Es sind gerade nicht die schönsten Zeiten für den FDP-Vorsitzenden und Finanzminister Christian Lindner. Das Profil seiner Partei ist in der Koalition kaum noch zu erkennen. Eine Wahl nach der anderen geht verloren. Zuletzt konnte Lindner nicht einmal seinen Haushaltsentwurf für 2024 wie geplant fertig- und vorstellen, weil er sich gegen die Minister der SPD und der Grünen mit ihren exorbitant hohen Ausgabenwünschen etwa für mehr Soziales und mehr Kampf gegen den Klimawandel nicht durchsetzen konnte.
Was liegt da näher, als außerhalb der Berliner Hinterzimmer-Beratungen mit ihren für den Chefliberalen so desaströsen Ergebnissen das Heil in der Öffentlichkeit zu suchen und an einem von Lindners Lieblingsplätzen, der Fernsehtalkshow von Sandra Maischberger, ein, wie er glaubte, ganz dickes Faß aufzumachen.
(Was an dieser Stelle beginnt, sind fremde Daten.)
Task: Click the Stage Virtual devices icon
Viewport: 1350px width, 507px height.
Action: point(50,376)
In solchen Fällen lächelt Lindner besonders verschmitzt und sagt dann: „Der Kanzler wird sicherlich mißvergnügt sein.“ Denn Lindner will für einen ausgeglichenen Haushalt Geld sparen („das ist mein Job“) und beim Sparen ganz oben anfangen: Die Erweiterung des Bundeskanzleramts will er stoppen. Begründung: In Zeiten von mehr Homeoffice und ortsflexiblem Arbeiten sei der Neubau entbehrlich.
Bei dem Neubau handelt es sich um einen sechsstöckigen Block mit 400 Büros, einem Hubschrauberlandeplatz und einer Kindertagesstätte für den Nachwuchs der Mitarbeiter des Kanzleramts. Außerdem ist eine weitere große Dienstwohnung vorgesehen. Die 200-Quadratmeter-Residenz mit Blick auf den Tiergarten soll dem Vernehmen nach für den Vizekanzler reserviert werden. Ob der grüne Vizekanzler Robert Habeck in diese Wohnung wird einziehen können, ist ungewiß, denn entweder kann Lindner den Bau tatsächlich stoppen oder Habeck ist zum Zeitpunkt der Fertigstellung nicht mehr Vizekanzler.
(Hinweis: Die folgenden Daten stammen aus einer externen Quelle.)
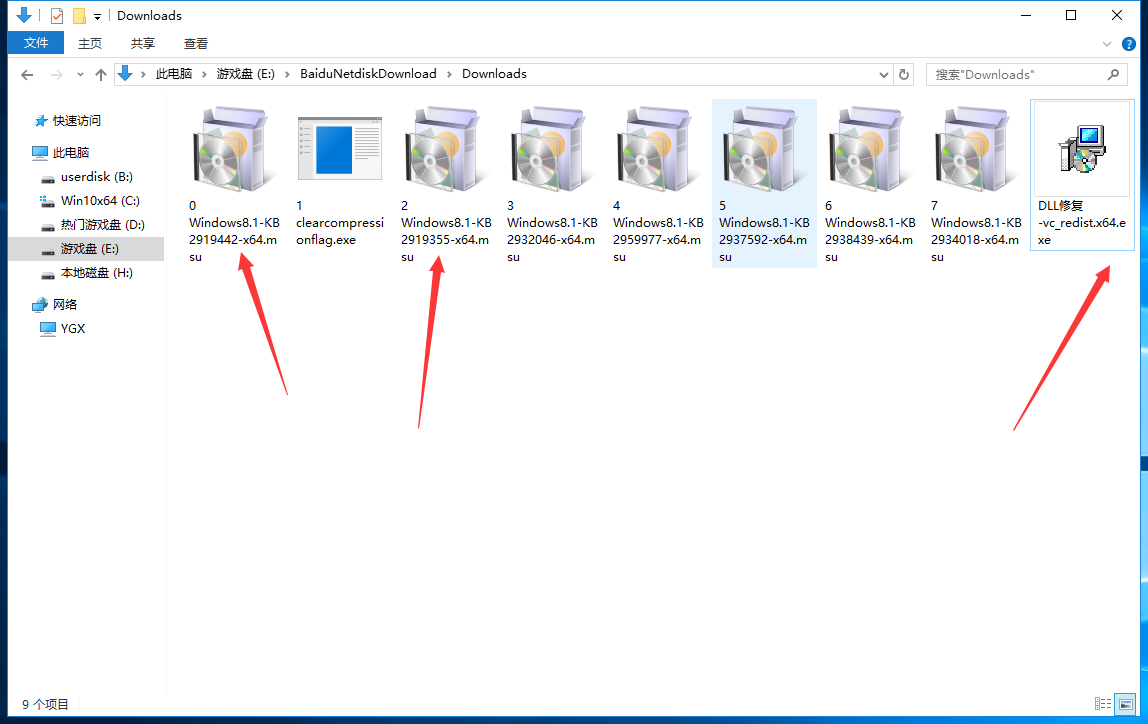Open the Quick Access Toolbar customize dropdown

point(97,16)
Die Argumente sprechen für Lindner. Denn der Neubau ist schon wieder teurer geworden. Die letzten Prognosen ließen die Kosten von 777 auf inzwischen 800 Millionen Euro hochschnellen. Und nicht nur das Homeoffice macht so viele Büros überflüssig. Die gesamte Regierung müßte beim Personal dringend abspecken. Mit über 30.000 Beschäftigten hat die Zahl der Mitarbeiter der Bundesregierung ein Rekordniveau erreicht.
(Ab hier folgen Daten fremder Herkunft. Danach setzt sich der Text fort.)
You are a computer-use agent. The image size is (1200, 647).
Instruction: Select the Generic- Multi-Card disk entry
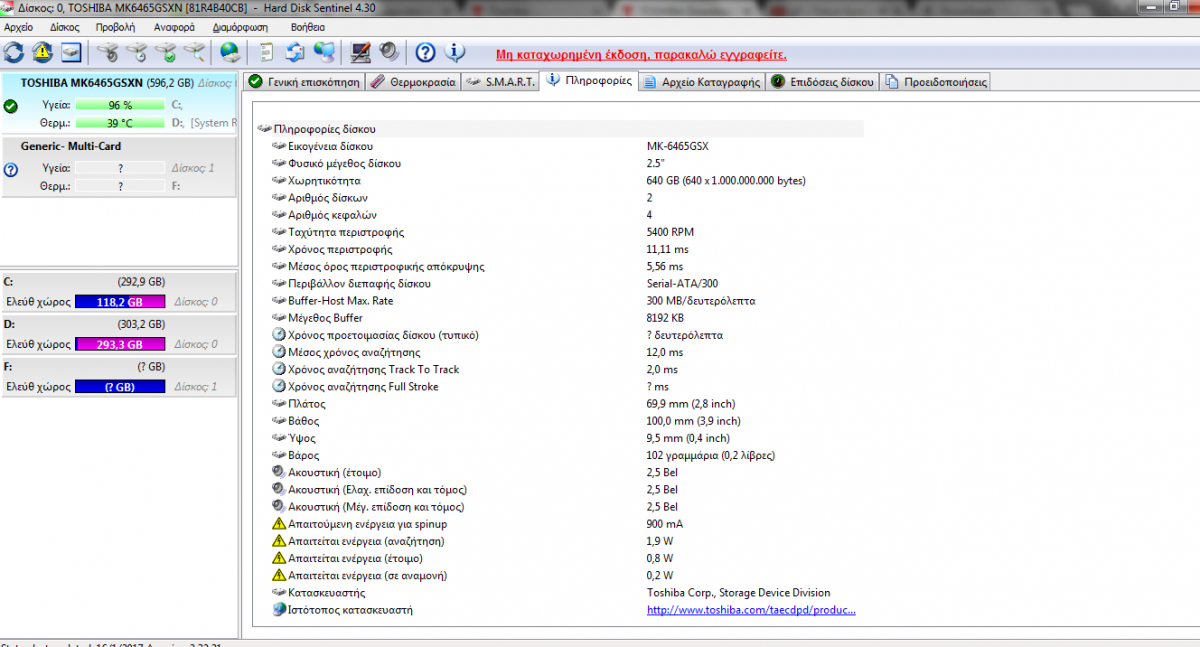click(71, 147)
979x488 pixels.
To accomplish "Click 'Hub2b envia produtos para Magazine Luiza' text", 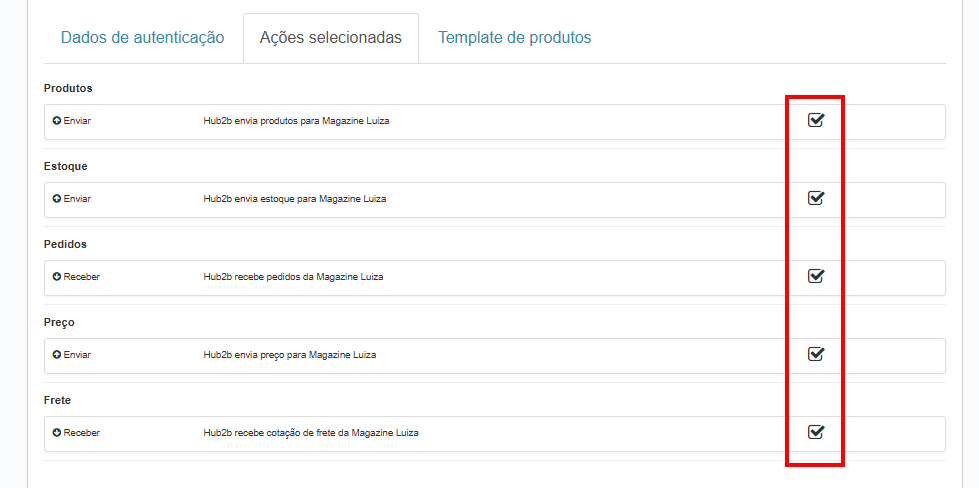I will [296, 121].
Doch Lindners Schuß gegen Scholz ging schnell nach hinten los. Sozialdemokratische Strippenzieher und Büchsenspanner zauberten aus dem Haushaltsausschuß des Deutschen Bundestages blitzschnell eine Vorlage mit den Neubauplänen in Lindners Finanzministerium hervor. In der Wilhelmstraße will der Finanzminister einen Anbau mit 56.000 Quadratmetern Bürofläche für 650 Millionen Euro errichten lassen. Nach dem Motto: Wer im Glashaus sitzt, soll nicht mit Steinen werfen. Zwar stammen die Pläne dafür noch aus der Zeit von Vorgänger Olaf Scholz, doch Lindner mußte nun kleinlaut beidrehen: Das „wünschenswerte, aber nicht notwendige“ Vorhaben – 322 Millionen Euro geplante Kosten – stellte er gegenüber der Bild-Zeitung in Frage.